= Alan Maynard =

British health economist (1944-2018)

Alan Keith Maynard (15 December 1944 – 2 February 2018) was a British health economist.

== Biography ==
Born in Bebington, Maynard studied at the Universities of Newcastle upon Tyne and York. After a stint at the University of Exeter, he was appointed to the University of York in 1971. There, he became a professor in 1983, founded the Centre for Health Economics (CHE) the same year.

In 1986, Maynard suggested the use of a cost-effectiveness hurdle for new pharmaceutical products and drug budgets for controlling the growth in public expenditure on medicines. This latter led to the introduction of the GP Fundholding scheme in 1991.

Maynard created the York Health Policy Group in 1996. In 1995, he briefly served as the Chief Executive of the Nuffield Provincial Hospitals Trust. From 1997 to 2010, Maynard was Chairman of the York Hospitals NHS Foundation Trust. He was founding editor of the journal Health Economics and commentator for Pulse.

In 2000, Maynard was made Fellow of the Academy of Medical Sciences.
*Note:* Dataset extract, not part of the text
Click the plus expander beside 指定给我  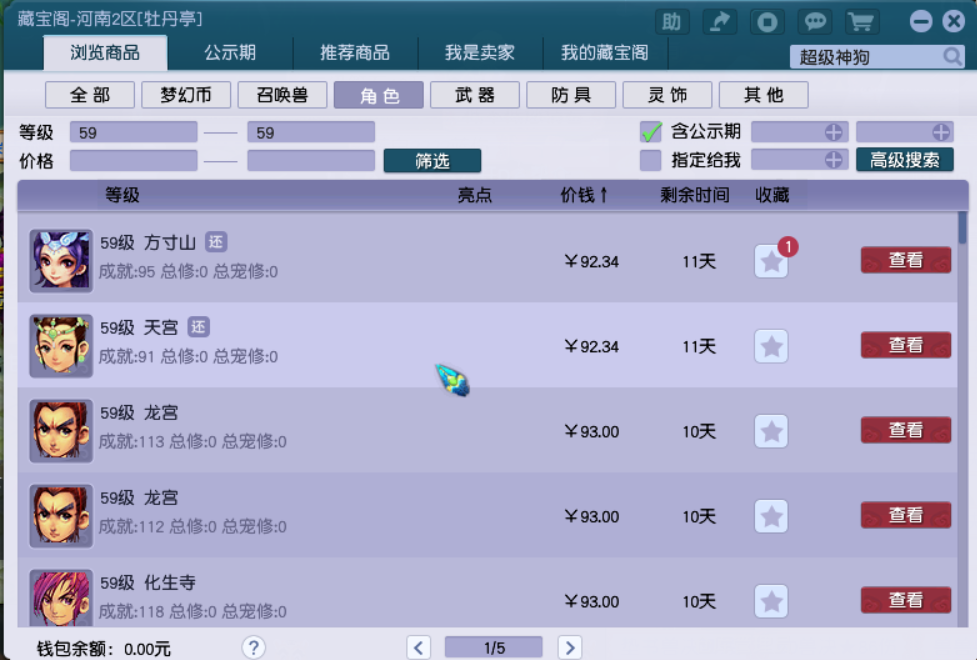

He was made an Officer of the Order of the British Empire in 2009 for his involvement in the National Health Service and also received honorary degrees from the University of Aberdeen in 2003 and the University of Northumbria in 2006. Along with his long-time colleague Anthony J. Culyer, he was the recipient of the 2015 William B. Graham Prize for Health Services Research.